I’m currently diving into some projects with a Raspberry Pi Compute Module 5 (CM5) that has 8 GB of RAM, and I’ve been putting the YOLOv8s model to the test using hailortcli. Here’s what I’ve found in terms of performance:

YOLOv8s – CM5 8GB (measured through hailortcli run):

PCIe Gen 2: 28.59 FPS

PCIe Gen 3: 55.73 FPS

From what I’ve gathered in various community discussions (check out the link below), it seems that higher FPS values have been reported under similar setups.
Forum link:

I have a couple of questions:

Are there any hardware or architectural differences between the Raspberry Pi 5 and the Raspberry Pi Compute Module 5 that might explain this performance gap?

Could you shed some light on how hailortcli works behind the scenes when running a model?
For instance:
Does it utilize synthetic input frames?
Does it implement an optimal pipeline for maximum throughput?
Are there specific settings or flags that could impact performance?

Is there anything I should tweak, check, or optimize on my system to ensure I’m getting the expected performance from the CM5?

Any insights or clarifications would be hugely appreciated.

Thanks a bunch!

I do not expect any significant difference between the Raspberry Pi 5 and the Compute module 5.

Your FPS number look like you used a Hailo-8L. Yolov8s on a Hailo-8 can be compiled into a single context and runs around 490 FPS.

HailoRT CLI run just sends random data to measure performance without a whole video pipeline.

No, see above.

The Hailo Dataflow Compiler has a performance mode in which the compiler will try as hard as it can to find a solution that will fit in a single context, with the highest performance.

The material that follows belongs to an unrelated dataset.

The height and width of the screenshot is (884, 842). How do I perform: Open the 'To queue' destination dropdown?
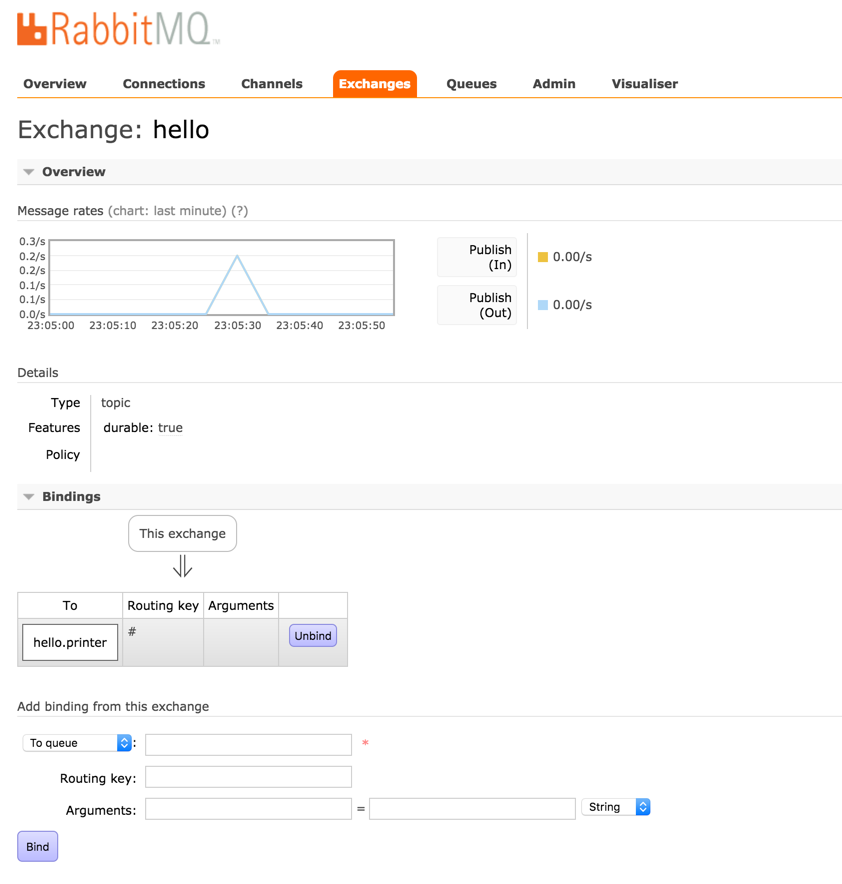tap(78, 743)
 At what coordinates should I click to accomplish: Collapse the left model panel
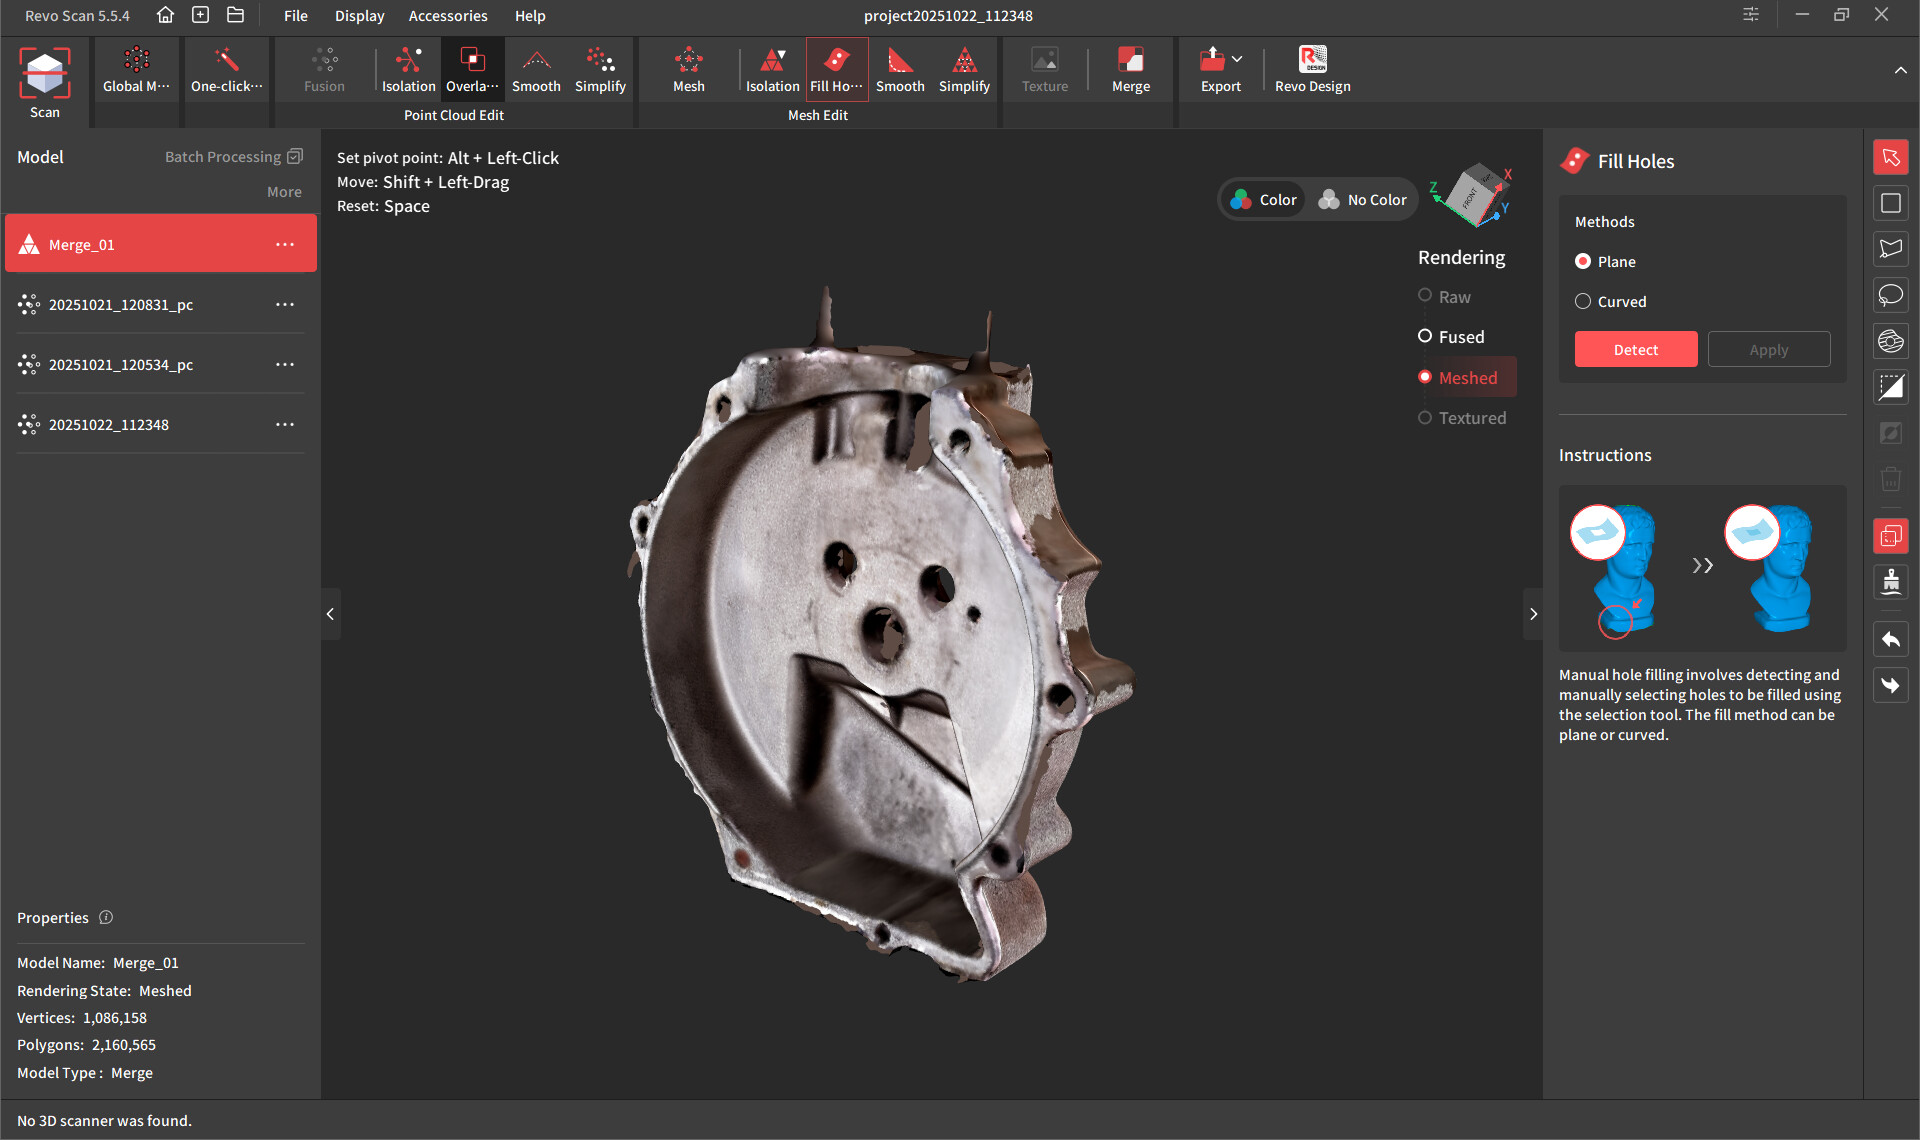[x=330, y=614]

This method of compilation will require significantly longer time to complete.
Additionally, during runtime a model which has multiple contexts can achieve a higher throughput by using the batch-size parameter. This will reduce the context switching overhead by computing batches of images.
For single context models the batch size does not affect FPS.

The biggest impact on performance is usually the software framework e.g. C++ vs Python and whether you make use of hardware accelerators (e.g. video decoding) on weaker host CPUs.